Through each cycle, right-wing violence has peaked in times of effective Democratic presidents. In Dallas in 1963, in Oklahoma City in 1995 and in the Republican Party of today. Right-wing ideology has become accepted conservative ideology and has thus become mainstream Republican thought. This has sadly led me to wonder: Is there something inherently violent that exists in the conservative character? Is there something lurking just beneath the surface, waiting for one issue or another to justify the murder of the opposition? Are these people really just a bunch of psychos? Liberals and conservatives can disagree on the issue of capital punishment, but only one side has openly applauded the practice. We can disagree about the difference between market-based and government-run health care, but only conservatives have applauded the deaths of the uninsured. We can disagree about the political process, but only conservatives have consistently advocated for violent combat. This sadistic streak is reflected in Republican legislation and policies as well. It manifests itself in the continued support for the unrestricted gun rights that result in the deaths of thousands of Americans every year. In early 2011, the newly elected Republican Congress attempted to redefine forceful rape in what became a sustained assault on women’s health. One could make the case that that the far left also has a history of bombings and violence, based on acts committed by sixties radicals. But that history does not come anywhere near the consistent and prolonged brutality of the right. Indeed, the Occupy Wall Street movement has universally sworn nonviolence. As we enter what promises to be an ultra negative election year, how else will the GOP base’s violent tendencies and bloody fervor manifest itself? How much does the GOP’s rhetoric have to deteriorate before a member of their base takes a shot at another politician?

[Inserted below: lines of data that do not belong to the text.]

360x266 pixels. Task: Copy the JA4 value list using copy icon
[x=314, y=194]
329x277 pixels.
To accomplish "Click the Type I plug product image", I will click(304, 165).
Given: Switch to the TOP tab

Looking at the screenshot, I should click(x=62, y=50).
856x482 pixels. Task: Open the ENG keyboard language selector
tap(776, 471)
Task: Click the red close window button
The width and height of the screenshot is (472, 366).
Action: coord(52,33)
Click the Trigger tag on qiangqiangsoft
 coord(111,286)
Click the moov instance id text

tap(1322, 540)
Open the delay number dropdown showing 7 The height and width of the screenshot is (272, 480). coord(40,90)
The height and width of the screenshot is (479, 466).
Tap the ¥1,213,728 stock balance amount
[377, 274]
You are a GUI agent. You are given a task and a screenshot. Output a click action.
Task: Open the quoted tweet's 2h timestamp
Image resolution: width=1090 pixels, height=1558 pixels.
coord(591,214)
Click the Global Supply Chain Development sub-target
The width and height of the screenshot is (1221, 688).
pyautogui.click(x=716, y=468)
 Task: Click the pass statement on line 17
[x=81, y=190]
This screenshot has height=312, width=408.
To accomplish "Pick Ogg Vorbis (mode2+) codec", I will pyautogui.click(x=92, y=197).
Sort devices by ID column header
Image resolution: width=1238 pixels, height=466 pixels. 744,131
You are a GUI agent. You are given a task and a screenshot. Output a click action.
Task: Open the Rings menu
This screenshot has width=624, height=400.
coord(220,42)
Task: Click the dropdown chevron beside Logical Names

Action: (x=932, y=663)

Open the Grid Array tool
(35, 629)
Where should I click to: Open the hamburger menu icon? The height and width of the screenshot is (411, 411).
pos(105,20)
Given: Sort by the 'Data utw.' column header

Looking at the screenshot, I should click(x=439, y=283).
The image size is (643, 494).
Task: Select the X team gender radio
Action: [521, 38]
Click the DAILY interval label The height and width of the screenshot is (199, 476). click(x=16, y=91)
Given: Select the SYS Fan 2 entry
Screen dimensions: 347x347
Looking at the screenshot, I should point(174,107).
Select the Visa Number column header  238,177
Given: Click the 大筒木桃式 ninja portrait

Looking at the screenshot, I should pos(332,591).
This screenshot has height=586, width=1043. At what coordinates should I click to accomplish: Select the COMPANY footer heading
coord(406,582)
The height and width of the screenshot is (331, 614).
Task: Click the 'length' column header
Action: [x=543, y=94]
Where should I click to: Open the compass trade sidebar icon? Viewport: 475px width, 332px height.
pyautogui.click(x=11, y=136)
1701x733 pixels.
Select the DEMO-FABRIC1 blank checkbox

All of this denotes a continued breakdown of the American process of being able to come together and build a better country for and with each other through compromise. Something needs to be corrected in the way American conservatives practice their politics. Modern Republican politics have become a contagion within the body politic of the United States. Why even have debates? When will their candidates stop wearing suits and start wearing fatigues? The Republican politics that I once enjoyed now trouble me deeply. Maybe it has always been this way. But it seems that conservative Republicans are devolving downward and backward until there is nothing left except to pick up a gun. What does it mean for our future when the base of one of the two major political parties is advocating the murder of the other? What kind of example are we setting and how long can we maintain it? Can it be ratcheted back? Because if it can’t, theirs will continue to be a permanent civil war waged on their fellow citizens that manifests itself in the occasional “flare-up.” Flare ups that result in the deaths of innocent people.